*** Text shown ***

Tuesday, June 10, 2008

I read this book last week and have been ruminating on it quite a bit.
The author Mr. Holzmann, also author of the Sonlight curriculum, makes a case for Christian singles to treat each other as brothers and sisters with their purpose being to bless one another to the glory of God. He encourages us to aim higher than drawing a line in the sand regarding physical relationships and rather to think biblically about the purpose of the relationships in the first place. After listing several things that, of course, should be avoided, he says:
"But God wants you to judge your relationships by higher standards than these. He's not merely interested in what things you'll avoid, but in what things you'll do: how well you'll bless your brothers and sisters; how well you'll lead them to faith and obedience; how upright your speech will be; how loving your actions."
The text is loaded with scriptural references, which I LOVE!
Mr. Holzmann argues that Christians men and women should be able to get to know each other in a sibling type of relationship that can easily lead to marriage, saving all forms of boyfriend/girlfriend types of things until after the engagement.
The family at The Common Room has experienced just such an arrangement that has led to the recent engagement of one of their daughters. We've also posted on this blog about our friend Rachel who had the same experience. So we have seen first hand that this model can work.
Of course, this type of relationship can only be entered into with others who have the same understanding. Mr Holzmann had to enlighten his wife-to-be, at one point, to the fact that he was not interested in being her boyfriend, but wanted a sister/brother relationship. He strongly emphasizes the necessity of being mature enough and ready to explain and stand strong in your own convictions.
We've been guarded over our daughters' relationships with young men. Not guarded enough in some cases when the girls were too young, but maybe too guarded after they had become adults. Upon entering into a relationship with two exceptional men at church, I can see more easily how this model can work. Quite a while back, our two oldest ended up on a boat with these two young men and I couldn't have been more ok with it. I knew they had a reputation of being men of integrity. My time spent with them had confirmed that fact. I knew these men were ones who understood their role in relationship to my girls.

*** Data excerpts ***

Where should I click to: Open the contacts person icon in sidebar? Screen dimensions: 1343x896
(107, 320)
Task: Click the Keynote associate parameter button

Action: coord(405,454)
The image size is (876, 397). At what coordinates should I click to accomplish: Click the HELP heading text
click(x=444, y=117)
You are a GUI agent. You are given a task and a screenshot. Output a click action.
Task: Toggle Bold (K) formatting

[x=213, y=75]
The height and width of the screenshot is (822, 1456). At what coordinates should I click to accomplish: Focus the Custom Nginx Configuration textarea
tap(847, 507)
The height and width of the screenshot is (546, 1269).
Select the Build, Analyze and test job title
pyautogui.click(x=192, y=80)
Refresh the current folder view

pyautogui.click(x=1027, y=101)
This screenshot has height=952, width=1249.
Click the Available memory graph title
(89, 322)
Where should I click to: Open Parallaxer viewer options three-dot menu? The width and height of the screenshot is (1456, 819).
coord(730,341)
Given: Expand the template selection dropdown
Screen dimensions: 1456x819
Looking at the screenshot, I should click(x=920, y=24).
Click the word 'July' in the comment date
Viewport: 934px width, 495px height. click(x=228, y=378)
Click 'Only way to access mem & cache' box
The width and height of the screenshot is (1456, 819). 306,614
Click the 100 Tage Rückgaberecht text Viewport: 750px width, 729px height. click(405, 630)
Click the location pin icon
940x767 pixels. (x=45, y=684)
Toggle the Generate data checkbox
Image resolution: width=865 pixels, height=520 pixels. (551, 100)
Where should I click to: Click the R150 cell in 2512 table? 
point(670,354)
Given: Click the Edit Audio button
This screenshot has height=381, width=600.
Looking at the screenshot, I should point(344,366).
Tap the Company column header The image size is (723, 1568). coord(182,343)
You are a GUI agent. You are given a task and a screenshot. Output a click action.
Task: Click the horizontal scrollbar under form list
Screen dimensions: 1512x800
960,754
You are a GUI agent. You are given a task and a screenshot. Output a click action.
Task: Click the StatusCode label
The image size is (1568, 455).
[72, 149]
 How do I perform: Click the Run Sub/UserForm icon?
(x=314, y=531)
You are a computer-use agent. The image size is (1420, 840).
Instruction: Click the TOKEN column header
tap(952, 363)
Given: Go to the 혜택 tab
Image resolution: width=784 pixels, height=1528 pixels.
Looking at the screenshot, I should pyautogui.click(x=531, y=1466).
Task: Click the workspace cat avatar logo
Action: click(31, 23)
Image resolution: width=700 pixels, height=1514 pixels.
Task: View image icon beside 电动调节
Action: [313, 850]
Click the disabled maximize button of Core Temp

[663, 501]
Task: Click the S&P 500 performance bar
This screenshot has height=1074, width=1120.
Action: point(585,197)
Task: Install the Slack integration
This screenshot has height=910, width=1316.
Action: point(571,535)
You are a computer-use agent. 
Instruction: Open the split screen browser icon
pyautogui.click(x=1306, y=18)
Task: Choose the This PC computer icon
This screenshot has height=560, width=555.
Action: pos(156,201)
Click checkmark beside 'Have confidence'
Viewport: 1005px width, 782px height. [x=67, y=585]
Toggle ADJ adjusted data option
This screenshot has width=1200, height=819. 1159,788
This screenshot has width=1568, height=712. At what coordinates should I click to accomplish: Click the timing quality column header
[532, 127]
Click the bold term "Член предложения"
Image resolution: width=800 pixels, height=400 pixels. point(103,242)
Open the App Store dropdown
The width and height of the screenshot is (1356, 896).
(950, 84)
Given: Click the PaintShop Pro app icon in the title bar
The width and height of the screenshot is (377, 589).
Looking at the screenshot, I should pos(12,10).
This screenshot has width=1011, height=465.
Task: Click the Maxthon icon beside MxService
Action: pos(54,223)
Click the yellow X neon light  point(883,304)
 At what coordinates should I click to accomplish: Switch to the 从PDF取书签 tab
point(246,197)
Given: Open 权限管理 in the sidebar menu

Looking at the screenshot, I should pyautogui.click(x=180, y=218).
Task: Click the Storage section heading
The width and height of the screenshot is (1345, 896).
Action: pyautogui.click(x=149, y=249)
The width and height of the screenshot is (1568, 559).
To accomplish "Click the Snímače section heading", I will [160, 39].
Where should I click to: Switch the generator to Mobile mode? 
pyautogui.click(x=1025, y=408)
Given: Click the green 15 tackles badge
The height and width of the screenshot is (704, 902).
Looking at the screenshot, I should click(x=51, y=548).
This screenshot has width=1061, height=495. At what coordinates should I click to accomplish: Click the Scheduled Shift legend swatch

***

[Exercise task] Render the sentence "So we have seen first hand that this model can work." from the blog post on Christian singles into Spanish.

[Response] Así que hemos visto de primera mano que este modelo puede funcionar.